ECON Econ/Pol: ‘It’s the economy (again), stupid!’ (Work 1 hr/month and Feds count as employed)

Housecarl

On TB every waking moment
For links see article source.....
Posted for fair use.....
http://nypost.com/2016/06/08/its-the-economy-again-stupid/

‘It’s the economy (again), stupid!’

By John Crudele
June 8, 2016 | 11:14pm


Bill Clinton was right in 1992, when his presidential rallying cry was short and effective: “It’s the economy, stupid.”

He’s still right in 2016, even though now it’s not George H.W. Bush in office — it’s a Democrat.

Consider that the United States now has 144.592 million jobs, according to the most recent data from the Labor Department. That’s 5.9 million more jobs than we had in 2008, which sounds great, except that means the US has produced less than 1 million jobs a year over the last eight years — when the country needs about 1.8 million jobs a year just to employ all the newbies graduating college and high school.

Meanwhile, the US population has increased by 18 million since 2008. Not all of them were working age, of course, but that population growth also caused a strain on a labor market that wasn’t producing enough jobs.

Don’t believe the fiction that the unemployment rate, which dipped to 4.7 percent in May after the economy added a meager 38,000 jobs (when economists were projecting 160,000), is any proper indicator of the health of the US labor force.

People are considered employed these days if they work only one hour a month. And millions of completely discouraged unemployed — meaning they haven’t looked for a job in a year — have simply fallen off the *Labor Department’s radar.

economy.jpg

https://thenypost.files.wordpress.com/2016/06/economy.jpg?quality=90&strip=all&w=300&strip=all

If you include these discouraged workers among the unemployed, the jobless rate jumps to 23 percent, according to statistics put together by Walter J. Williams, who runs ShadowStats.com and makes a living punching holes in government data.

No wonder the annual real median household income is down about 6 percent during the Obama years, to a 10-year low, according to ShadowStats.com.

The number of Americans who have dropped out of the workforce since President Obama was sworn in has jumped by 14,179,000, or 15 percent. The labor-participation rate is at its lowest point in four decades.

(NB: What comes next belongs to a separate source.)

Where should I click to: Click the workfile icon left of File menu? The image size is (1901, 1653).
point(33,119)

The lack of job production and relative stagnant wages sure can create a lot of unrest across the country. And there are plenty of other money issues on people’s minds these days, like:
•Food-stamp usage has skyrocketed in the Obama years.
•Health-care costs are jumping despite ObamaCare.
• Student-loan debt has soared nearly 70 percent, to $1.2 trillion, since early 2009.
•The federal debt stands at more than $19 trillion even though annual deficits have come down. That means neither Democrats nor Republicans can do much to change things when it comes to economic stimulus.

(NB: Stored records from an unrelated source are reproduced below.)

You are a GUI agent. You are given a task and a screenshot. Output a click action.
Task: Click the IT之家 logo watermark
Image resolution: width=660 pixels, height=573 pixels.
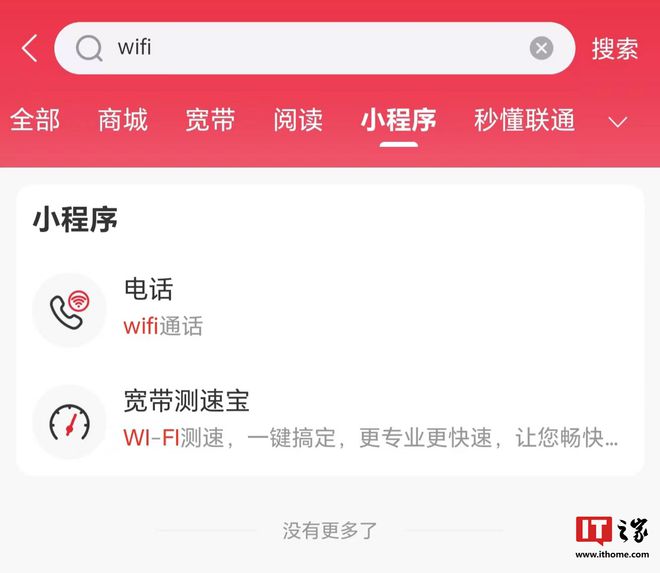pos(612,530)
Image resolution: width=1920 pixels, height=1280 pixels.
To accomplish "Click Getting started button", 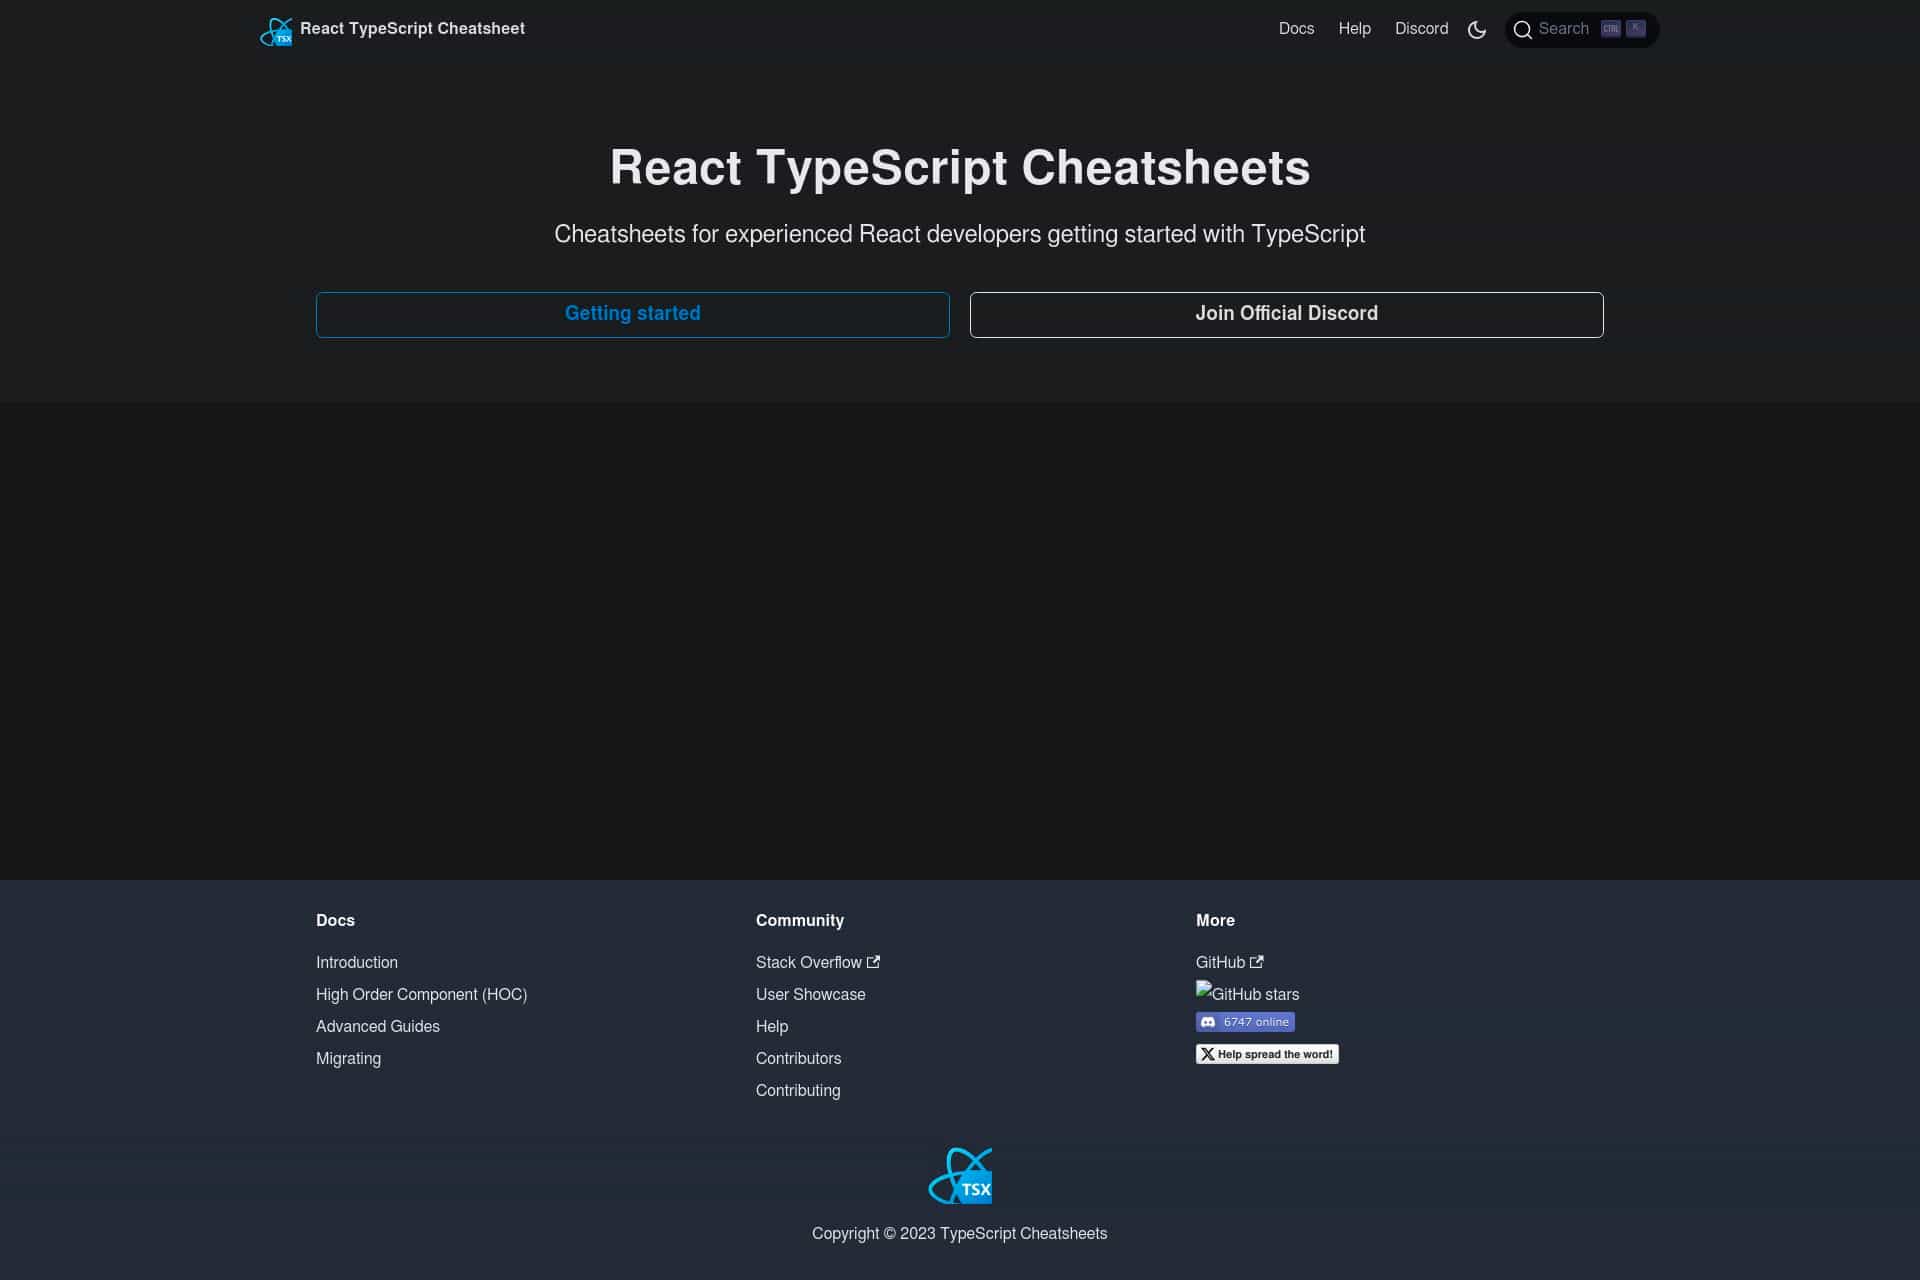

This is an opportunity for Donald Trump and a problem for Hillary Clinton.

Clinton’s burden is that, like it or not, she will be running on Obama’s economic record.

She’s the insider in this presidential election.

And as Obama is the first president in US history not to have the economy post a 3 percent or greater growth rate in Gross *Domestic Product, that’s a place a candidate doesn’t really want to be.

Back when Bill Clinton got his eureka moment about the economy — thanks to advice from strategist James Carville — he was an underdog and an outsider running against a privileged President George H.W. Bush, who incidentally was much more popular at the time than Obama is now.

Incumbent administrations always are blind to what’s really going on in an economy. They believe what they want to believe and that’s what happened to old man Bush back in 1992.

Bush kept saying naive things about the strength of the economy and got blindsided by whippersnapper Bill.

In the current economy, the odds are good that even some folks who have a job aren’t happy — as many of the 6 million new positions aren’t well paying and don’t have benefits.

Plus, a great deal of those jobs are in the health-care industry and could be the direct result of ObamaCare.

If the Affordable Care Act — ObamaCare — continues to be unaffordable to the middle class and insurers, a lot of those new jobs could disappear. If health-care costs continue to rise, there could be massive layoffs in that industry.

In an exclusive interview with me recently, Trump estimated that the unemployment rate was really closer to 20 percent. Many people feel the same way — that the “official” statistics mean nothing. It will score him votes.

Hillary Clinton, meanwhile, will be either forced to criticize Obama or try to convince a dubious public that times are good.

Can Trump capitalize on all this? He might if he can stop saying stupid things and remember his opponent’s husband’s lesson — it never stopped being about the economy, stupid!